Consolidado como uma das melhores do País, a Quasar saiu do Galpão direto para sede própria na Rua T-28, no Setor Bueno, ponto que se tornou referência na dança. Dezenas de bailarinos do Brasil e do exterior integraram o elenco da companhia, que, inicialmente, apostava nas cenas curtas, na técnica impecável, no estilo irreverente e no bom humor.
À medida que o tempo passava, a companhia só evoluía, conquistando mais admiradores a cada nova estreia, surpreendendo seu público com espetáculos inovadores. O reconhecimento nacional veio com a conquista do importante Prêmio Mambembe/1997, concedido pelo Ministério da Cultura/Funarte, com a coreografia Registro, pequenos autorretratos e imagens do homem e suas necessidades.
Marco do trabalho da Quasar, Divíduo utilizou recursos multimídia em tempo real para falar de solidão, separação, divisão de espaços e individualismo no mundo contemporâneo. O espectador também teve sua vez no espetáculo, fazendo participação especial. Talvez pela sofisticação tecnológica e os custos, o espetáculo não entrou na pauta da companhia, como Registro, Versus e outras que viriam a seguir.
Em Coreografia para Ouvir (1999), a Quasar apostou na cultura popular, tema inédito até então no seu currículo. Rodovalho inspirou-se no programa Sons da Rua, exibido pela TV Cultura para elaborar um espetáculo interessante, que se manteve no repertório do grupo como uma das mais solicitadas. Cantoria e ritmos populares como o maracatu enriqueceram os movimentos.

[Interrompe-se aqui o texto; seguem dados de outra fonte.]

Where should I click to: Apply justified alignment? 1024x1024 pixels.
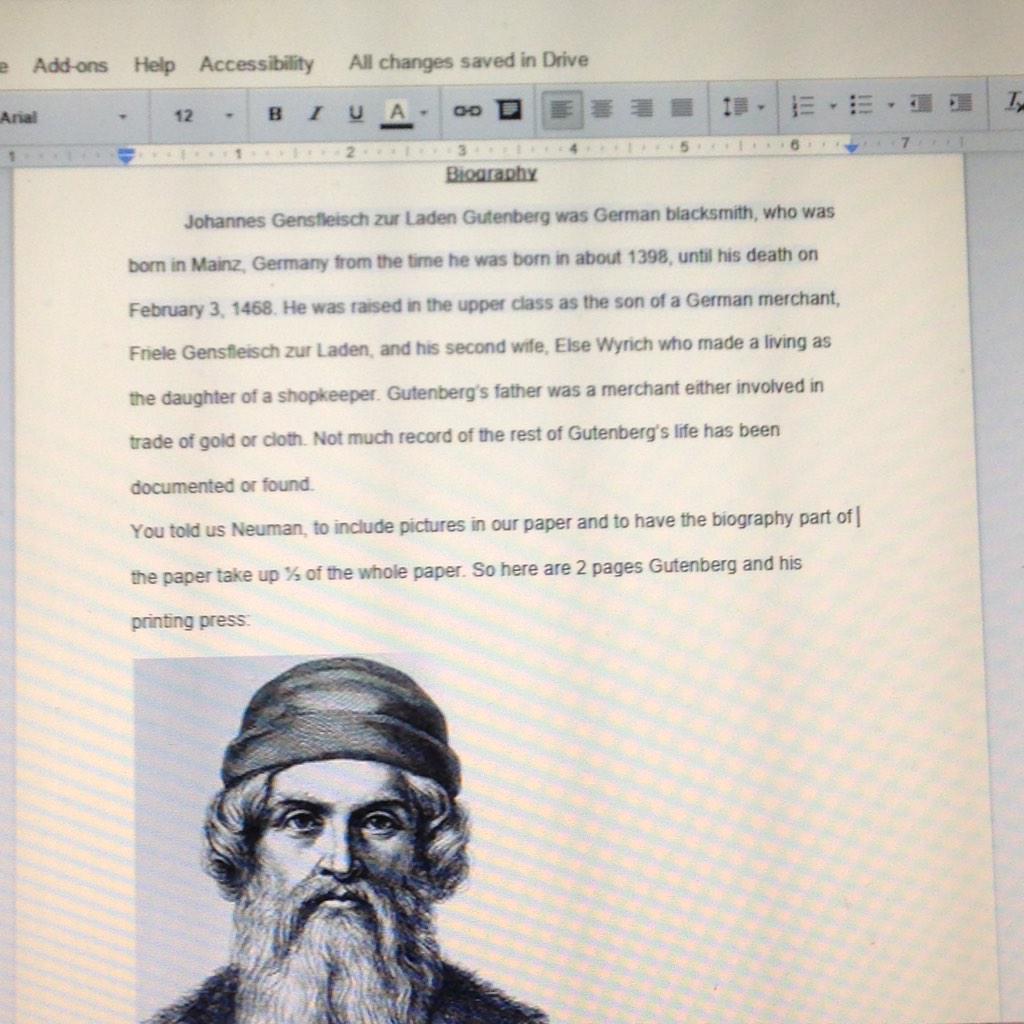coord(682,105)
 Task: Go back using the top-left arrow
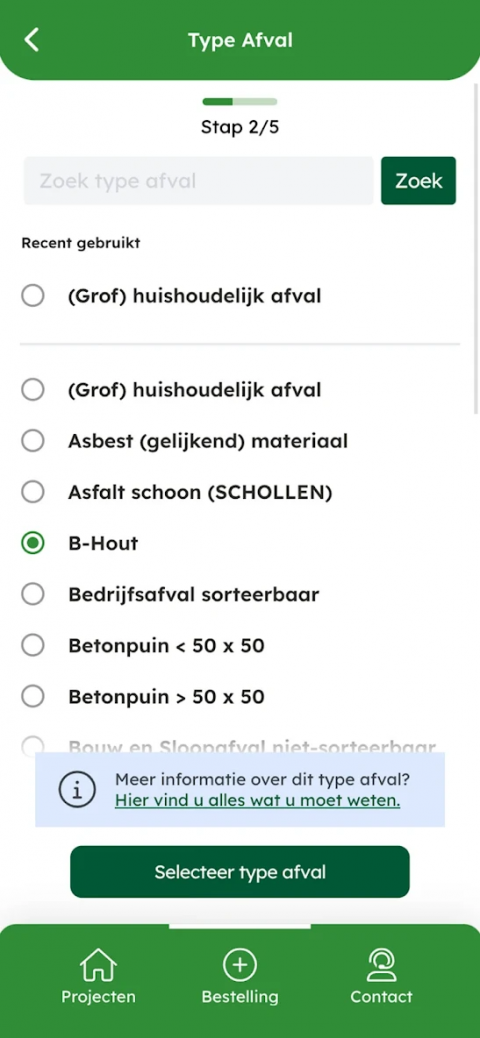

Outro momento importante vivido pelo grupo foi Empresta-me Teus Olhos, que contou com a participação dos idosos da Vila Vida. Sensibilidade não faltou ao coreógrafo ao abordar o tema da solidão e do abandono na velhice. A coreografia Só Tinha de Ser com Você (2005) foi outro ponto alto da companhia. Tanto que ganhou remontagem. Baseando-se no repertório do disco Tom & Elis, Henrique Rodovalho fez uma produção impecável.
Momentos importantes foram vivenciados pelo grupo ao completar 20 anos de atividades com Céu na Boca (2009), abordando as relações humanas, sem distinção de gênero. A iluminação deslumbrante ressaltou a perfeita sintonia dos movimentos. Com No singular (2012), o coreógrafo voltou a explorar os quadros curtos dos primeiros tempos. Na mais recente Sobre Isto, Meu Corpo Não Cansa (2014), em cartaz no Teatro Sesi neste sábado, 15, às 20 horas, o grupo fala das diferentes formas de amar, do amor romântico à paixão alucinada, da intensidade dos sentimentos ao rompimento repentino.
Em 28 anos de existência, a Quasar Cia. de Dança realizou um excelente trabalho de criação, elevando a dança brasileira a níveis de alta qualidade, formando grandes bailarinos e novos coreógrafos. Muitos dos bailarinos que passaram pela companhia atuam no mercado de trabalho como professores e coreógrafos dentro e fora do Brasil. Por tudo isso, todos os esforços, tanto do poder público quando da iniciativa privada, devem ser no sentido de garantir a continuidade das atividades do grupo.